Exercise aim –
Copy out the full listing that comes next, exactly.

Exercise data –
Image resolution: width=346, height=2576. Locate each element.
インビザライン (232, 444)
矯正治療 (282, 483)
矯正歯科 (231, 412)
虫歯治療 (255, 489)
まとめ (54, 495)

Exercise result –
Image resolution: width=346, height=2576. Locate each element.
インビザライン (232, 444)
矯正治療 (282, 483)
矯正歯科 (231, 412)
虫歯治療 (255, 489)
まとめ (54, 495)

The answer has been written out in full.